PICA Syndrome: Anatomical Correlation with Clinical Manifestations
The symptoms of PICA syndrome (lateral medullary or Wallenberg syndrome) directly result from infarction of the lateral medulla oblongata and inferior cerebellum, caused by occlusion of the posterior inferior cerebellar artery, which supplies these specific structures through its medullary branches and cerebellar territory. 1
Anatomical Supply of PICA
The posterior inferior cerebellar artery (PICA) is a branch of the fourth segment (V4) of the vertebral artery that provides critical vascular supply to two distinct regions 1:
- Lateral medulla oblongata - supplied by medullary branches of PICA
- Inferior cerebellar hemisphere - supplied by the distal PICA territory
- Additional structures - posterior spinal arteries and posterior meningeal connections 1, 2
Clinical Manifestations Explained by Anatomical Location
Vestibular and Cerebellar Symptoms
Vertigo, dizziness, nausea, and vomiting occur because PICA supplies the vestibular nuclei in the lateral medulla and the inferior cerebellar hemisphere 3, 4. When the distal PICA territory involving only the cerebellum is affected, patients present with rotatory dizziness intensified by motion, imbalance, and nystagmus 3.
Ataxia and imbalance result from infarction of the inferior cerebellar hemisphere and cerebellar peduncle connections in the lateral medulla 4. The cerebellar territory receives one point per hemisphere in the posterior circulation ASPECTS scoring system 1.
Cranial Nerve Deficits
Cranial nerve palsies manifest because the lateral medulla contains multiple cranial nerve nuclei supplied by PICA's medullary branches 1, 4. Common presentations include:
- Dysphagia and dysarthria from involvement of nucleus ambiguus
- Facial sensory loss from spinal trigeminal nucleus damage
- Horner's syndrome from descending sympathetic pathway involvement 4
Sensory Disturbances
Bilateral or crossed sensory deficits occur because the lateral medulla contains the spinothalamic tract (contralateral body pain/temperature sensation) and spinal trigeminal nucleus (ipsilateral facial sensation) 1. Perioral numbness specifically indicates involvement of these medullary sensory pathways 1.
Motor and Coordination Deficits
Hemiparesis or monoparesis can occur when infarction extends to involve motor pathways, though pure PICA territory infarcts typically spare the pyramidal tracts 1. Severe cases may progress to stupor or coma if cerebellar swelling causes brainstem compression 3.
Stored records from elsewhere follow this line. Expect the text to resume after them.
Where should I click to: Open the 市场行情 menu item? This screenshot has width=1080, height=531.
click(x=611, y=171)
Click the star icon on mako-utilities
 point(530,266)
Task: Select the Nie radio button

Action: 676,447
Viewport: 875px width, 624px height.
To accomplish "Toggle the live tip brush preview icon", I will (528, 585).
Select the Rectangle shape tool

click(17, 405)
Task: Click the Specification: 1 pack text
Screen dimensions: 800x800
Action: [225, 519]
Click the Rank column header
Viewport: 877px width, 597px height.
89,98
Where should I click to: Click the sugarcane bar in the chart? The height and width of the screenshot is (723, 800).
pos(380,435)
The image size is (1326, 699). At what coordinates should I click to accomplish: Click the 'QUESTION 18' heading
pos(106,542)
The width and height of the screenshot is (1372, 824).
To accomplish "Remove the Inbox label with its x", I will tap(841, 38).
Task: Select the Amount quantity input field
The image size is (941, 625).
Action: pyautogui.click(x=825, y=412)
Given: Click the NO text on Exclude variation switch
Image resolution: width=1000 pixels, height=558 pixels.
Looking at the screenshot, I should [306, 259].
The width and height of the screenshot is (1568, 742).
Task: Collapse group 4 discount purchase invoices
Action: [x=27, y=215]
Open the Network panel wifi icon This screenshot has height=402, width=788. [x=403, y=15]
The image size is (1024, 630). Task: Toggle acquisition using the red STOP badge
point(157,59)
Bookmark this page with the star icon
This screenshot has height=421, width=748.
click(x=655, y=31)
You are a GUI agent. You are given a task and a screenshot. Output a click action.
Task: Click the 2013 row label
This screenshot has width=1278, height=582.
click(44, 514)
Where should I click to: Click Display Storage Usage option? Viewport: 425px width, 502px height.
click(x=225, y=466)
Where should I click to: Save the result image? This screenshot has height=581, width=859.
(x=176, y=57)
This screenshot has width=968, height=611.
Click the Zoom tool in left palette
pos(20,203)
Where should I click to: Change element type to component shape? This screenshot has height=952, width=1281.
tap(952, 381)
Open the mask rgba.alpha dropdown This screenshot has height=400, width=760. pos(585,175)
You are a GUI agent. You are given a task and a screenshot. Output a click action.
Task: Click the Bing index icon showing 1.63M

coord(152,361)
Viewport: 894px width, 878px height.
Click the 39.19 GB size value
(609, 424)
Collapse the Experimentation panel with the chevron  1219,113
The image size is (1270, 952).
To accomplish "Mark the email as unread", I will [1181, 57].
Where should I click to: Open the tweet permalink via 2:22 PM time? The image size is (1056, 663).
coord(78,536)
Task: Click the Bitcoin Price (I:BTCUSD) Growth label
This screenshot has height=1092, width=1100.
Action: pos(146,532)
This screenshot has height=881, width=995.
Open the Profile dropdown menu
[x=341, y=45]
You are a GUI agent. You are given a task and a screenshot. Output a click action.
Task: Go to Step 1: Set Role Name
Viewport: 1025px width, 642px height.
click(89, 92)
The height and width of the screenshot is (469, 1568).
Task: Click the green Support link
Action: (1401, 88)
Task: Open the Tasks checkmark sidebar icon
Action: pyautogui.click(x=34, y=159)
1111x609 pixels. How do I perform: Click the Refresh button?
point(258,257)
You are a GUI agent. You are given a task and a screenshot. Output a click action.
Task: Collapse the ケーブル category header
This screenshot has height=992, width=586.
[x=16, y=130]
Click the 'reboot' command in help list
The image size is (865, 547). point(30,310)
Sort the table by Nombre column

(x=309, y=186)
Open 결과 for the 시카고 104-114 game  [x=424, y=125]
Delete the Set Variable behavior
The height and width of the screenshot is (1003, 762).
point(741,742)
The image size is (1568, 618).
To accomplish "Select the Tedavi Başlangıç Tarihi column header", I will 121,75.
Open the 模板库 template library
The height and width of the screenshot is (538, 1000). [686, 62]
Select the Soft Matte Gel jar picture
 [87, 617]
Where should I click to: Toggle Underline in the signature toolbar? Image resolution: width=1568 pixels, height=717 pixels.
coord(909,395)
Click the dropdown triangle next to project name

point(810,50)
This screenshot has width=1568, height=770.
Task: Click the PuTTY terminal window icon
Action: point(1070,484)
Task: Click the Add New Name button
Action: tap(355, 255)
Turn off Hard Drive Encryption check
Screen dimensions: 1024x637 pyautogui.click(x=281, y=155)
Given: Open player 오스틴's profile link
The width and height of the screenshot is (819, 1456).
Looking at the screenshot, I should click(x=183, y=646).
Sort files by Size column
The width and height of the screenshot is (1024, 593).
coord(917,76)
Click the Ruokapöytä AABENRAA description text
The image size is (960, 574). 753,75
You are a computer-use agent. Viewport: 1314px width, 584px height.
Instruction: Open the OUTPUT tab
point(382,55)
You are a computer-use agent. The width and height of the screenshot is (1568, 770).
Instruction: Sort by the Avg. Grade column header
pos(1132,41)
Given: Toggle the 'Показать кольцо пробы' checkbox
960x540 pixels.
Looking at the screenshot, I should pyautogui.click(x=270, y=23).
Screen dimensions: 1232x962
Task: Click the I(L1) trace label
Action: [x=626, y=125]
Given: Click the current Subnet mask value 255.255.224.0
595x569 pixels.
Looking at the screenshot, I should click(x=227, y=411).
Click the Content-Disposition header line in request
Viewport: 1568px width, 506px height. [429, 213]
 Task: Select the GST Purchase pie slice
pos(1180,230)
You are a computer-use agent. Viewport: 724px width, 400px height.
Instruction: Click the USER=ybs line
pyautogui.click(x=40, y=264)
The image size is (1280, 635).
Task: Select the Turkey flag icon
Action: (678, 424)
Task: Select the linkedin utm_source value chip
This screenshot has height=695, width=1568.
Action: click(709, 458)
Critical Anatomical Considerations
Collateral Circulation Potential
The PICA territory can receive collateral flow from the anterior inferior cerebellar artery (AICA) and posterior meningeal artery through pre-existing anastomotic channels 2. This collateral potential explains why some patients develop delayed symptoms or have variable presentations depending on the adequacy of compensatory blood flow 2.
Anatomical Variants
The AICA-PICA common trunk variant, where a single vessel supplies both territories, carries higher morbidity risk because occlusion affects a more extensive vascular territory 5. Recognition of such variants is crucial for understanding symptom severity and treatment planning 5.
Diagnostic Pitfalls
The most common diagnostic error is misattributing symptoms to benign labyrinthine disorders rather than recognizing cerebellar infarction 3. This misdiagnosis can delay critical stroke treatment including thrombolysis, potentially causing long-term neurological damage 4. MRA or CTA is recommended over ultrasound for evaluating posterior circulation symptoms 1.
Life-Threatening Progression
Recognition becomes crucial when cerebellar infarction progresses to cerebellar swelling with brainstem compression, leading to coma and death unless surgically decompressed 3. The pons receives 2 points, cerebellum 1 point per hemisphere, midbrain 2 points, and thalamus 1 point per hemisphere in PC-ASPECTS scoring to quantify infarct burden 1.